Consignes:
- A) Extrayez de l'article sur Vincent Delerm le passage qui va de « La fabrication d’un » jusqu'à « à autre chose. » inclus.
- B) Répondez aux questions suivantes à partir de l'article sur Vincent Delerm.
(i) En quelle année et dans quelle ville Vincent Delerm est-il né ?
(ii) Quel est le titre de la pièce de théâtre qu'il a écrite ?
(iii) Sur quel sujet portait sa thèse de Lettres ?

━━━ Texte fourni ━━━

POUR SON CINQUIÈME ALBUM, VINCENT DELERM ACCENTUE SON PARLANDO RÉCITATIF, GLISSANT L’UNE OU L’AUTRE CHANSON DANS UNE HISTOIRE D’AMOUR RACONTÉE HORS FORMAT. FORCÉMENT MÉLANCOLIQUE, FORCÉMENT CINÉMATOGRAPHIQUE.

A la première écoute, Les Amants parallèles déçoivent un peu. Peut-être parce que Delerm, on l’aime pour ses scies comme Fanny Ardant et moi ou Deauville sans Trintignant, le goût obsessionnel du name dropping, la pop en sucre lymphatique et cette voix qui chante comme d’autres habitent en Suisse. Avec une faiblesse pour le confort. Et puis, bien sûr, l’album s’insère davantage à chaque écoute, la fragilité apparente des mélodies renvoyant aux textes plus que jamais truffaldiens (lire par ailleurs). Plus causé que chanté donc. Décembre à Anderlecht, nous voilà quelques années après une première rencontre où le Français de 1976 -Vincent aime les dates- né à Evreux -et les lieux- s’affiche désormais quasi quadra aux cheveux poivrés. Entretemps, il a écrit quatre albums, du théâtre (Le Fait d’habiter Bagnolet) et un spectacle baptisé Memory « quasi sans chansons » qui a beaucoup tourné dans des shows mêlant volontiers musiques et interludes parlés. Il a même embauché un autre Français notable -Jean Rochefort…- pour un clip kitsch en 2006 et un disque qui l’était moins en 2011 (Léonard a une sensibilité de gauche). C’est pas tout: ce garçon aimable au look plus intello juif new-yorkais que fan hexagonal des Smiths -sujet d’Hacienda sur le nouveau CDaffirme, à la stupéfaction presque générale, qu’il « aime la promo« …

… Mais encore?

La fabrication d’un disque consiste à passer beaucoup de temps avec les chansons, en vase clos, dans son coin. Donc, en parler ensuite est un privilège. Je ne suis pas vraiment stressé parce que les choses semblent fonctionner suffisamment à chaque fois pour continuer le chemin, avec la chance de pouvoir habituer les gens à autre chose.

Cet album est mené dans un style plus que jamais cinématographique: parlé, récitatif, narratif. Ta thèse de Lettres examinait l’importance de la littérature chez François Truffaut; là, on pourrait franchement analyser l’importance du cinéma chez Vincent Delerm, non?

Oui, il y a un triangle cinéma-chanson-littérature, auquel on peut ajouter la photo. Celle-ci est venue sur la dernière tournée -j’en ai même fait un bouquin- captant tous ces trucs comme la solitude ou les codes des gens de théâtre qui te disent que le rapport de leur scène à la salle est « formidable ». Sous-entendant que si tu ne fais pas un triomphe chez eux, c’est que tu es forcément naze… (sourire). Le disque est « cinématographique » dans le sens où il use de procédés de montage, de collage, de fragmentation, qui font penser à un puzzle filmique. Mais cela n’a pas forcément été une volonté de départ: le morceau Le film était d’abord une « vraie »chanson, mais dans cette forme-là, elle ne fonctionnait pas. Cela a donc fini par ne ressembler à rien (…) avec ces quelques secondes tirées d’un film italien avec Mastroianni, que je ne connais pas.

━━━ Données fournies ━━━

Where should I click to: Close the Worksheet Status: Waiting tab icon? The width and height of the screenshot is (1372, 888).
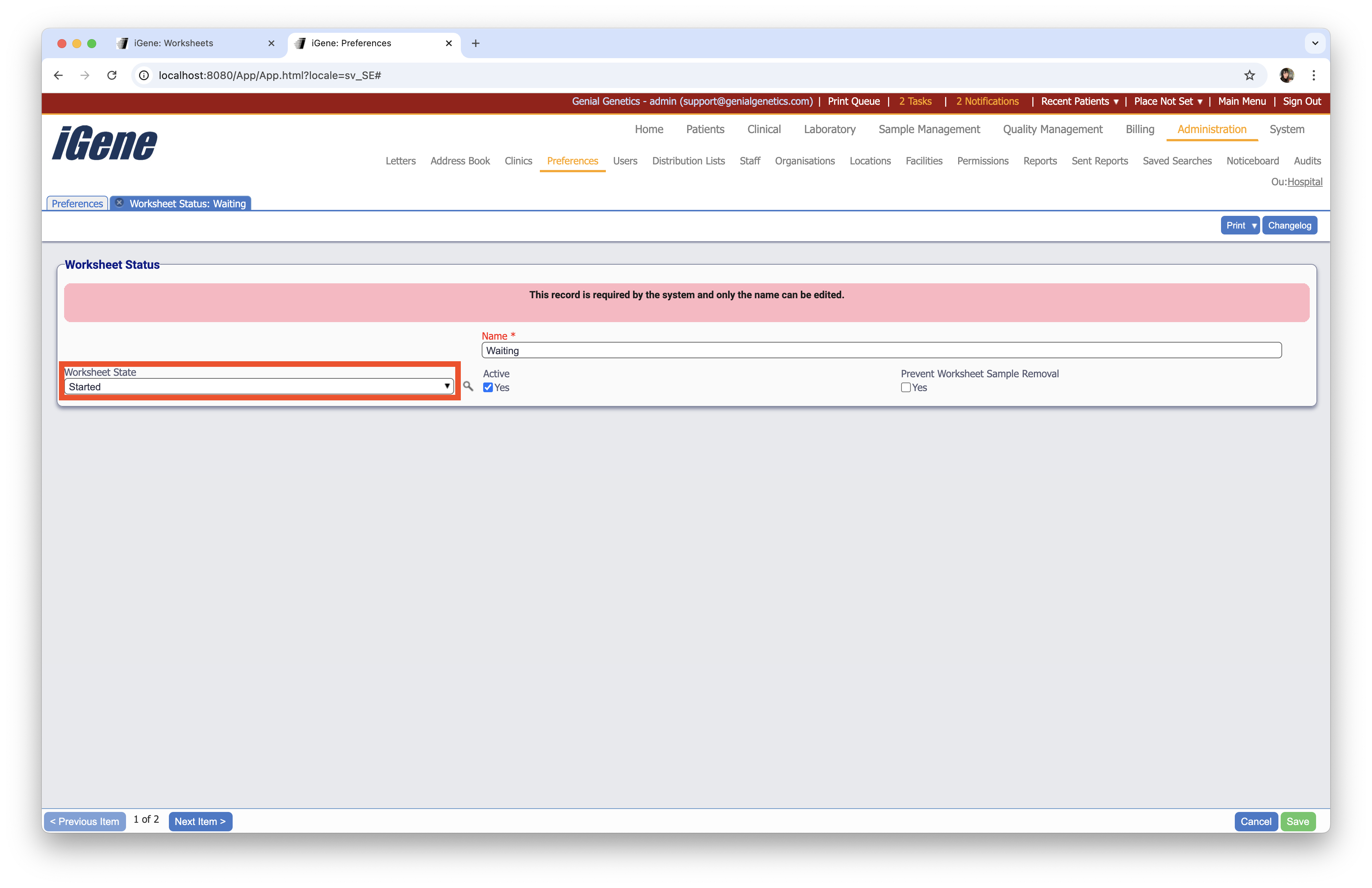click(119, 203)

━━━

Réponses:
- A)
La fabrication d’un disque consiste à passer beaucoup de temps avec les chansons, en vase clos, dans son coin. Donc, en parler ensuite est un privilège. Je ne suis pas vraiment stressé parce que les choses semblent fonctionner suffisamment à chaque fois pour continuer le chemin, avec la chance de pouvoir habituer les gens à autre chose.

- B)
(i) En 1976, à Evreux.
(ii) Le Fait d'habiter Bagnolet.
(iii) L'importance de la littérature chez François Truffaut.